Dir: Brandon Christensen
Star: Sara Canning, Osric Chau, Gracie Gillam, Barbara Crampton

I guess it is the way of pandemic-limited cinema these days. For this is the eight thousandth (roughly) movie I’ve seen in 2021 which opts to go with a tiny cast (four in this case), and film everything in a single location. The sooner this trend dies out, along with the COVID-19 virus, the better, because it is getting old. In this case, we have two YouTube vloggers, Claire (Canning) and Teddy (Chau), who have a channel devoted to high-end AirBNBs. But their viewership has been slipping of late, so they are hoping the latest episode will turn things around. Teddy is also planning to propose to Claire, which came as a surprise to me, since my first impression had pegged Teddy as queer as a three-dollar bill.

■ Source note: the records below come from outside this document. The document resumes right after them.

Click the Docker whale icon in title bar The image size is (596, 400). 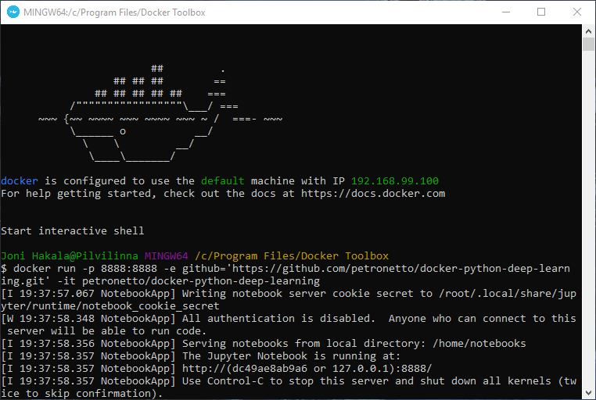(13, 12)
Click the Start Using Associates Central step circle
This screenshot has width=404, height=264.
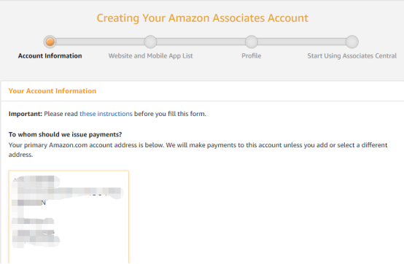tap(352, 42)
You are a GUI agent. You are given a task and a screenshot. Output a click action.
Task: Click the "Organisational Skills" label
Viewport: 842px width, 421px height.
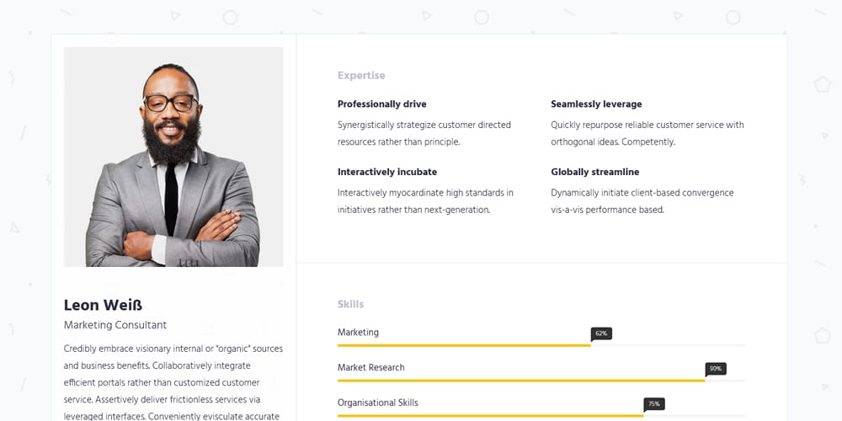pyautogui.click(x=378, y=403)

The destination they’re off to, is a lovely house deep in the countryside. Which, as we all know, is horror-speak for “Internet and cell service will function only when necessary to the plot.” Their host is Rebecca (Gillam), who seems more than a tad off, right from the get-go, exhibiting the kind of manic intensity which would have any normal person feigning an emergency back at home. This, again, is a horror movie, so stupid characters and behaviour are only to be expected. Naturally, Rebecca turns out to be as mad as a coot, increasingly violent and matters are not helped by the arrival of a previous superhost, Vera (Crampton). She wishes to register a strongly-worded complaint about an earlier entry on the couple’s vlog.

Gillam does at least appear to be having some fun with her role, eventually getting her teeth properly into the character and embracing the lunacy of it. Just a pity this doesn’t really bear fruit until more than fifty minutes have gone. You spend most of the time to that point in the company of Claire and Teddy, who manage to be both irritating and bland at the same time. So, I guess: well done? I think some of the former is at least partly intentional – the frequent exhortations to smash the like button, for example – but there is a staggering lack of chemistry between them. Never mind future married couple (even if Claire is more interested in the potential virality of Teddy’s proposal, than its actual purpose), they don’t seem credible, merely as friends.

Things unfold in a way that’s entirely predictable to the viewer, while apparently coming as a total shock to the victims, who have clearly never seen any horror films before. From a technical view, it’s quite competent: Christensen does have a decent eye, making the most of his single location and the surrounding woods. However, he also wrote the script, and his talents in that department are considerably more in question. I think the social commentary for which he is clearly aiming, might have been better served outside the horror genre, especially in such a predictable form as it appears here.